Exercise brief | The lines to repeat are those below from the one containing "[Follow on Instagram] (39, 2529)" down to the one containing "Continue (960, 290)", both included; reproduce them exactly and nothing else.
---
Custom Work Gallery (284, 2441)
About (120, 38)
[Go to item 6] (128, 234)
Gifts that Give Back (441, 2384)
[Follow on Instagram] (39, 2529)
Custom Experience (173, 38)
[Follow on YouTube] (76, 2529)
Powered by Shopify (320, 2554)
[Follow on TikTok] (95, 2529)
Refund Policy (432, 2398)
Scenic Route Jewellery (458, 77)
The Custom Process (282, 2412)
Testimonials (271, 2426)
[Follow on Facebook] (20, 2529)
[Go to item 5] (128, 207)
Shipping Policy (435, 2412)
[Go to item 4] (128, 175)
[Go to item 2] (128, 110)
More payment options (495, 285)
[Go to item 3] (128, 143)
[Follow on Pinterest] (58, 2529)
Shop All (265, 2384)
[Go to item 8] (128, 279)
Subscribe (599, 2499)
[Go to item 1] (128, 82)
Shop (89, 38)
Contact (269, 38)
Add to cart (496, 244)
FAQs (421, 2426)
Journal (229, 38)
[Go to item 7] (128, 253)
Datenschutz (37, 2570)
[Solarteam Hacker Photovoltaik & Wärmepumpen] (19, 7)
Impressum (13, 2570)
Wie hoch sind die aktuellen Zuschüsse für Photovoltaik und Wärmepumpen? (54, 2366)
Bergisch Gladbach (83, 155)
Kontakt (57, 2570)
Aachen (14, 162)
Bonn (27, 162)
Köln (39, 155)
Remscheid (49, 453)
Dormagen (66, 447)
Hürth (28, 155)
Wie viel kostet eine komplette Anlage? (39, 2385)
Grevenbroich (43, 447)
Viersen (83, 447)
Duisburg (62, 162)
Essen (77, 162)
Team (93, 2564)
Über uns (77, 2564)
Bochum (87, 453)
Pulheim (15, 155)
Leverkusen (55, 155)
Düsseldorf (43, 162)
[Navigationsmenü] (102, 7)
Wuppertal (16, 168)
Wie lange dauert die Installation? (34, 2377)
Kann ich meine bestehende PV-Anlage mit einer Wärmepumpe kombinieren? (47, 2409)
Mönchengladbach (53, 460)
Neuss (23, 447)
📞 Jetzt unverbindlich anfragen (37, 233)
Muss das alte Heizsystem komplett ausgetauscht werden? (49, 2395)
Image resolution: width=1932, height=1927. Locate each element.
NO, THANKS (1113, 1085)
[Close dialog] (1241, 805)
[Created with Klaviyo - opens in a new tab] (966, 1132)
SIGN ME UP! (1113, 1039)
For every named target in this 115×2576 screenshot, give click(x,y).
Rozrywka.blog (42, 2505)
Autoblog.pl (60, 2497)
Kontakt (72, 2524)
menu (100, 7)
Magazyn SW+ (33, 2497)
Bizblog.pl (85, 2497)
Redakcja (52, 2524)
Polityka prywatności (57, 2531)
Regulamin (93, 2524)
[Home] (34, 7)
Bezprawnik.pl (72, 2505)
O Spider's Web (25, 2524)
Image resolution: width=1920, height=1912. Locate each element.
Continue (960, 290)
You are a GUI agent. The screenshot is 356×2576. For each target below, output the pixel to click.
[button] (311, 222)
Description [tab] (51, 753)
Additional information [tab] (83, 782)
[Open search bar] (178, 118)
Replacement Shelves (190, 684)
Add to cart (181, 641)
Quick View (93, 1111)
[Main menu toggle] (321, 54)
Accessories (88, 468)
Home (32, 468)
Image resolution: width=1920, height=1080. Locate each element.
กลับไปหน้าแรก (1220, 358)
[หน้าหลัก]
---
Exercise result |
[Follow on Instagram] (39, 2529)
Custom Experience (173, 38)
[Follow on YouTube] (76, 2529)
Powered by Shopify (320, 2554)
[Follow on TikTok] (95, 2529)
Refund Policy (432, 2398)
Scenic Route Jewellery (458, 77)
The Custom Process (282, 2412)
Testimonials (271, 2426)
[Follow on Facebook] (20, 2529)
[Go to item 5] (128, 207)
Shipping Policy (435, 2412)
[Go to item 4] (128, 175)
[Go to item 2] (128, 110)
More payment options (495, 285)
[Go to item 3] (128, 143)
[Follow on Pinterest] (58, 2529)
Shop All (265, 2384)
[Go to item 8] (128, 279)
Subscribe (599, 2499)
[Go to item 1] (128, 82)
Shop (89, 38)
Contact (269, 38)
Add to cart (496, 244)
FAQs (421, 2426)
Journal (229, 38)
[Go to item 7] (128, 253)
Datenschutz (37, 2570)
[Solarteam Hacker Photovoltaik & Wärmepumpen] (19, 7)
Impressum (13, 2570)
Wie hoch sind die aktuellen Zuschüsse für Photovoltaik und Wärmepumpen? (54, 2366)
Bergisch Gladbach (83, 155)
Kontakt (57, 2570)
Aachen (14, 162)
Bonn (27, 162)
Köln (39, 155)
Remscheid (49, 453)
Dormagen (66, 447)
Hürth (28, 155)
Wie viel kostet eine komplette Anlage? (39, 2385)
Grevenbroich (43, 447)
Viersen (83, 447)
Duisburg (62, 162)
Essen (77, 162)
Team (93, 2564)
Über uns (77, 2564)
Bochum (87, 453)
Pulheim (15, 155)
Leverkusen (55, 155)
Düsseldorf (43, 162)
[Navigationsmenü] (102, 7)
Wuppertal (16, 168)
Wie lange dauert die Installation? (34, 2377)
Kann ich meine bestehende PV-Anlage mit einer Wärmepumpe kombinieren? (47, 2409)
Mönchengladbach (53, 460)
Neuss (23, 447)
📞 Jetzt unverbindlich anfragen (37, 233)
Muss das alte Heizsystem komplett ausgetauscht werden? (49, 2395)
Image resolution: width=1932, height=1927. Locate each element.
NO, THANKS (1113, 1085)
[Close dialog] (1241, 805)
[Created with Klaviyo - opens in a new tab] (966, 1132)
SIGN ME UP! (1113, 1039)
For every named target in this 115×2576 screenshot, give click(x,y).
Rozrywka.blog (42, 2505)
Autoblog.pl (60, 2497)
Kontakt (72, 2524)
menu (100, 7)
Magazyn SW+ (33, 2497)
Bizblog.pl (85, 2497)
Redakcja (52, 2524)
Polityka prywatności (57, 2531)
Regulamin (93, 2524)
[Home] (34, 7)
Bezprawnik.pl (72, 2505)
O Spider's Web (25, 2524)
Image resolution: width=1920, height=1912. Locate each element.
Continue (960, 290)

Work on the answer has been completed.